- [WHAT NEEDS TO BE DONE]:
Copy each of the records below word for word, keeping every line as it is.

[Begin RECORDS TO USE]

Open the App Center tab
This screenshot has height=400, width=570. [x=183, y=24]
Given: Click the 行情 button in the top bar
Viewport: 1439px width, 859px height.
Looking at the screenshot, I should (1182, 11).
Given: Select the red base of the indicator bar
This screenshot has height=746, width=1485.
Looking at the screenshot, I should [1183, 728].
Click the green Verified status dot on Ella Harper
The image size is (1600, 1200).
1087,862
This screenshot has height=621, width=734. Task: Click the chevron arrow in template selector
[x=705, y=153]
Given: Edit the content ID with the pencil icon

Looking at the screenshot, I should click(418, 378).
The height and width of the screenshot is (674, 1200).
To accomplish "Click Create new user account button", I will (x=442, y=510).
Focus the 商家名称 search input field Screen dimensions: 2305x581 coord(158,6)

[End RECORDS TO USE]

- [FINAL RESULT]:
Open the App Center tab
This screenshot has height=400, width=570. [x=183, y=24]
Given: Click the 行情 button in the top bar
Viewport: 1439px width, 859px height.
Looking at the screenshot, I should (1182, 11).
Given: Select the red base of the indicator bar
This screenshot has height=746, width=1485.
Looking at the screenshot, I should [1183, 728].
Click the green Verified status dot on Ella Harper
The image size is (1600, 1200).
1087,862
This screenshot has height=621, width=734. Task: Click the chevron arrow in template selector
[x=705, y=153]
Given: Edit the content ID with the pencil icon

Looking at the screenshot, I should click(418, 378).
The height and width of the screenshot is (674, 1200).
To accomplish "Click Create new user account button", I will (x=442, y=510).
Focus the 商家名称 search input field Screen dimensions: 2305x581 coord(158,6)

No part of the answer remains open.